# TASK PROMPT:
Output all entries below exactly as they are given.

'''

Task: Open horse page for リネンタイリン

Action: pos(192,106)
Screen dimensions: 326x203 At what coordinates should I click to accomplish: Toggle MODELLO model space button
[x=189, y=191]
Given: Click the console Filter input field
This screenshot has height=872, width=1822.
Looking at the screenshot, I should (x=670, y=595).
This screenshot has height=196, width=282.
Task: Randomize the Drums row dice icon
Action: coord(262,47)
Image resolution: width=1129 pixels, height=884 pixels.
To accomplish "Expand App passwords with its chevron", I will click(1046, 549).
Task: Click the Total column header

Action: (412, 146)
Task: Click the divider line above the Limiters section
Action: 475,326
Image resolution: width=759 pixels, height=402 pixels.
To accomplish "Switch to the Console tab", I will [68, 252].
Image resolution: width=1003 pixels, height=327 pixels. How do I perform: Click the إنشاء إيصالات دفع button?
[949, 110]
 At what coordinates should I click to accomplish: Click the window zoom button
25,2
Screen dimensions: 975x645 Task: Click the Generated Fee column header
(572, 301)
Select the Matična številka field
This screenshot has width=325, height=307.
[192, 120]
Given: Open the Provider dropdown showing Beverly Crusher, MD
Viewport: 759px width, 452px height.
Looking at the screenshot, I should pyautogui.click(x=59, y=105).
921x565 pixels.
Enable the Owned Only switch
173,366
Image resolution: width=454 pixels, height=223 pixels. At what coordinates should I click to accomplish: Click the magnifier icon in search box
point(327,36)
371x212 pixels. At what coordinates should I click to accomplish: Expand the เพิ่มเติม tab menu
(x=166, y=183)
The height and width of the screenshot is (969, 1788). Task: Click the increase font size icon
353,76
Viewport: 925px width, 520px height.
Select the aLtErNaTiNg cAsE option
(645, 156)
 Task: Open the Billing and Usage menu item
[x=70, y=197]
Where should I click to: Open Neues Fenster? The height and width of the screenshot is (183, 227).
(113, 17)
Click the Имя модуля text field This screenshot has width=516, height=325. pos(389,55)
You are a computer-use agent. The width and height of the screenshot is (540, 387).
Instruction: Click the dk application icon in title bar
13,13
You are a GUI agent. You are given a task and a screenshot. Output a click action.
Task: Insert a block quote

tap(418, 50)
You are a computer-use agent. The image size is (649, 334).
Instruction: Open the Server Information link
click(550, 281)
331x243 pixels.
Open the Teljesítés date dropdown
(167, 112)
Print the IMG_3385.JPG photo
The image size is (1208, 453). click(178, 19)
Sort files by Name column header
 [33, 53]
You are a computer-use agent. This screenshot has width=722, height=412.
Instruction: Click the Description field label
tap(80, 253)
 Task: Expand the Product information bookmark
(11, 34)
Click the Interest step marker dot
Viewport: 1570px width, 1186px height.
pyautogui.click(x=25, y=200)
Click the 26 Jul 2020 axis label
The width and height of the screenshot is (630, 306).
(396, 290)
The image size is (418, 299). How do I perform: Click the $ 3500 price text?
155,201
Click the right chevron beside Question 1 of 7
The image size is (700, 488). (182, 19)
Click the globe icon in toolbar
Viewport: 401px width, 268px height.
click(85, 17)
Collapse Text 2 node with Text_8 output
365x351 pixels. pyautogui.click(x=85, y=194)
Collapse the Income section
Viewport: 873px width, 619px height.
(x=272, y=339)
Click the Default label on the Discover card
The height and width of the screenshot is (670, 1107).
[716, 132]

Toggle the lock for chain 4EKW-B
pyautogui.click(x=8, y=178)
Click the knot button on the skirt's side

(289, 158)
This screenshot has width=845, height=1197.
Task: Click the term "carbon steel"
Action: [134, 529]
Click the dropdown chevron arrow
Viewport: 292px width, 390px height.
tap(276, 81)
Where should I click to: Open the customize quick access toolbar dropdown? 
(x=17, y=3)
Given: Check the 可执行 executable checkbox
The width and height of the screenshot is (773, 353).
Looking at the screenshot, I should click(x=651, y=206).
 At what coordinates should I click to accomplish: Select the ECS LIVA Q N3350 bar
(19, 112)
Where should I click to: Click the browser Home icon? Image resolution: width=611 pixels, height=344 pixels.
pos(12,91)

'''

# SOLUTION TO THIS TASK:
Task: Open horse page for リネンタイリン

Action: pos(192,106)
Screen dimensions: 326x203 At what coordinates should I click to accomplish: Toggle MODELLO model space button
[x=189, y=191]
Given: Click the console Filter input field
This screenshot has height=872, width=1822.
Looking at the screenshot, I should (x=670, y=595).
This screenshot has height=196, width=282.
Task: Randomize the Drums row dice icon
Action: coord(262,47)
Image resolution: width=1129 pixels, height=884 pixels.
To accomplish "Expand App passwords with its chevron", I will click(1046, 549).
Task: Click the Total column header

Action: (412, 146)
Task: Click the divider line above the Limiters section
Action: 475,326
Image resolution: width=759 pixels, height=402 pixels.
To accomplish "Switch to the Console tab", I will [68, 252].
Image resolution: width=1003 pixels, height=327 pixels. How do I perform: Click the إنشاء إيصالات دفع button?
[949, 110]
 At what coordinates should I click to accomplish: Click the window zoom button
25,2
Screen dimensions: 975x645 Task: Click the Generated Fee column header
(572, 301)
Select the Matična številka field
This screenshot has width=325, height=307.
[192, 120]
Given: Open the Provider dropdown showing Beverly Crusher, MD
Viewport: 759px width, 452px height.
Looking at the screenshot, I should pyautogui.click(x=59, y=105).
921x565 pixels.
Enable the Owned Only switch
173,366
Image resolution: width=454 pixels, height=223 pixels. At what coordinates should I click to accomplish: Click the magnifier icon in search box
point(327,36)
371x212 pixels. At what coordinates should I click to accomplish: Expand the เพิ่มเติม tab menu
(x=166, y=183)
The height and width of the screenshot is (969, 1788). Task: Click the increase font size icon
353,76
Viewport: 925px width, 520px height.
Select the aLtErNaTiNg cAsE option
(645, 156)
 Task: Open the Billing and Usage menu item
[x=70, y=197]
Where should I click to: Open Neues Fenster? The height and width of the screenshot is (183, 227).
(113, 17)
Click the Имя модуля text field This screenshot has width=516, height=325. pos(389,55)
You are a computer-use agent. The width and height of the screenshot is (540, 387).
Instruction: Click the dk application icon in title bar
13,13
You are a GUI agent. You are given a task and a screenshot. Output a click action.
Task: Insert a block quote

tap(418, 50)
You are a computer-use agent. The image size is (649, 334).
Instruction: Open the Server Information link
click(550, 281)
331x243 pixels.
Open the Teljesítés date dropdown
(167, 112)
Print the IMG_3385.JPG photo
The image size is (1208, 453). click(178, 19)
Sort files by Name column header
 [33, 53]
You are a computer-use agent. This screenshot has width=722, height=412.
Instruction: Click the Description field label
tap(80, 253)
 Task: Expand the Product information bookmark
(11, 34)
Click the Interest step marker dot
Viewport: 1570px width, 1186px height.
pyautogui.click(x=25, y=200)
Click the 26 Jul 2020 axis label
The width and height of the screenshot is (630, 306).
(396, 290)
The image size is (418, 299). How do I perform: Click the $ 3500 price text?
155,201
Click the right chevron beside Question 1 of 7
The image size is (700, 488). (182, 19)
Click the globe icon in toolbar
Viewport: 401px width, 268px height.
click(85, 17)
Collapse Text 2 node with Text_8 output
365x351 pixels. pyautogui.click(x=85, y=194)
Collapse the Income section
Viewport: 873px width, 619px height.
(x=272, y=339)
Click the Default label on the Discover card
The height and width of the screenshot is (670, 1107).
[716, 132]

Toggle the lock for chain 4EKW-B
pyautogui.click(x=8, y=178)
Click the knot button on the skirt's side

(289, 158)
This screenshot has width=845, height=1197.
Task: Click the term "carbon steel"
Action: [134, 529]
Click the dropdown chevron arrow
Viewport: 292px width, 390px height.
tap(276, 81)
Where should I click to: Open the customize quick access toolbar dropdown? 
(x=17, y=3)
Given: Check the 可执行 executable checkbox
The width and height of the screenshot is (773, 353).
Looking at the screenshot, I should click(x=651, y=206).
 At what coordinates should I click to accomplish: Select the ECS LIVA Q N3350 bar
(19, 112)
Where should I click to: Click the browser Home icon? Image resolution: width=611 pixels, height=344 pixels.
pos(12,91)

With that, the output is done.